* AIM OF THE EXERCISE
In the passage below on cell-free chassis, which two pairs of compounds can make up the ATP regenerating system?

* DOCUMENT PASSAGE
☆ ☆ ☆

Cell-free chassis involve the in vitro expression of genes into proteins. These systems can serve as a compatible chassis for the various parts and devices from the Registry of Standard Biological Parts.
The Central Dogma describes gene expression in terms of two essential processes - the transcription of DNA into messenger RNA (mRNA) and the translation of mRNA into polypeptides 1. Not only do cell-free chassis house the molecular machinery necessary for transcription and translation, they are also optimized for these two processes.
Coupled transcription-translation systems usually combine a bacteriophage RNA polymerase and promoter with eukaryotic or prokaryotic extracts rich in ribosomes, transfer RNAs and aminoacyl-tRNA transferase enzymes. Buffers are also added to maintain the appropriate magnesium and salt concentrations required for efficient translation. In addition, an ATP regenerating system involving either creatine phosphate and creatine kinase or phosphoenolpyruvate and pyruvate kinase is used to power and prolong the lifespan of the expression machinery 2.

☆ ☆ ☆

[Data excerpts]
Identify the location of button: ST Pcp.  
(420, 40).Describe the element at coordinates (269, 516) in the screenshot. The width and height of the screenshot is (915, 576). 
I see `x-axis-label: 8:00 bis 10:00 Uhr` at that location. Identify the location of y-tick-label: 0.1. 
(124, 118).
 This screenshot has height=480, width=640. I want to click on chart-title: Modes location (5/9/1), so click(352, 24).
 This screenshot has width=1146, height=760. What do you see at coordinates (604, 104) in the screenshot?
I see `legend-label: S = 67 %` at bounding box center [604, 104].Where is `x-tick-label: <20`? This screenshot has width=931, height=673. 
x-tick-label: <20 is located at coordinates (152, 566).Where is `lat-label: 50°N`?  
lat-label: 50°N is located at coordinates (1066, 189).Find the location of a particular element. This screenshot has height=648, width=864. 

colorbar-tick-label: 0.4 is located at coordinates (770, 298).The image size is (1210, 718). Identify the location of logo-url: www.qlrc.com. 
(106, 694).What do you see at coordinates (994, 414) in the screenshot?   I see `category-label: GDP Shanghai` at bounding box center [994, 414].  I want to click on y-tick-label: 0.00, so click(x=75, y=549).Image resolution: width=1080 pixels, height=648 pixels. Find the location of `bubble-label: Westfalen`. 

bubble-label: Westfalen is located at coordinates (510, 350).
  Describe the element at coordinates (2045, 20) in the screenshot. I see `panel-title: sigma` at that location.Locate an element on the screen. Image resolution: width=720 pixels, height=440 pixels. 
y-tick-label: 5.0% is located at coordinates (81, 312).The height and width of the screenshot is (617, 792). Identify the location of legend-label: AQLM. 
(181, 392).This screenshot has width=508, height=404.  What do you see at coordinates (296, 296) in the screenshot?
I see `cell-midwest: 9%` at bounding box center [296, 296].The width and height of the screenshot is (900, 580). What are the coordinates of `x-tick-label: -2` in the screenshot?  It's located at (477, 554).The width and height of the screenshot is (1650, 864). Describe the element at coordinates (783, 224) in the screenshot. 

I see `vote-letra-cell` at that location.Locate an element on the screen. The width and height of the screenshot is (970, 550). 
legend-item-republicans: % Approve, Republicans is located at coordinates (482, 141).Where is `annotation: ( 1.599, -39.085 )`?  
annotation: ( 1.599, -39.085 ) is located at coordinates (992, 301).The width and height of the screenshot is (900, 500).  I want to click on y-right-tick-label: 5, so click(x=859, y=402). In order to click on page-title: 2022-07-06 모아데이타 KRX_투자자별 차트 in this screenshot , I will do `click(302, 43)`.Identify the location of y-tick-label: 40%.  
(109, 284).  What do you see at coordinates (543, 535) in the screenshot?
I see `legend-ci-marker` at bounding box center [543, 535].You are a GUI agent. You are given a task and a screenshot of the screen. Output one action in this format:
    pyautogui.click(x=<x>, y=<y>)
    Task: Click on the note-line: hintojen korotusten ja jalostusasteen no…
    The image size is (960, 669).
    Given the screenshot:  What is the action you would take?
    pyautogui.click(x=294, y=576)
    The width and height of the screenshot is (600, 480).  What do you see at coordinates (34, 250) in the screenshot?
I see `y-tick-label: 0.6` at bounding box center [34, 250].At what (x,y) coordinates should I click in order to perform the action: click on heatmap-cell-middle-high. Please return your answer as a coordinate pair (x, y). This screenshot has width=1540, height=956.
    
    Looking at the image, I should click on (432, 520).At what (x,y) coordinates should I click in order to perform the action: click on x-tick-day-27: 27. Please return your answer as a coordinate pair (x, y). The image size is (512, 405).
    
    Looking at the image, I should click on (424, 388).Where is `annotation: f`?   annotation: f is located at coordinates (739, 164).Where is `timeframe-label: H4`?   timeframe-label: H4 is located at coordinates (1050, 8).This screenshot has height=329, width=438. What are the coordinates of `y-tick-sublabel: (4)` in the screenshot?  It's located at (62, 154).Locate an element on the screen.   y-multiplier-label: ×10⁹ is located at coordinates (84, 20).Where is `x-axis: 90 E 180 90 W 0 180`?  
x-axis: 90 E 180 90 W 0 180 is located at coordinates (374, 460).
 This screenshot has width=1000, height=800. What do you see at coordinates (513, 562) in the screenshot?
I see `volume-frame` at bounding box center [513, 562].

☆ ☆ ☆

* OUTPUT OF THE TASK
Creatine phosphate and creatine kinase, or phosphoenolpyruvate and pyruvate kinase.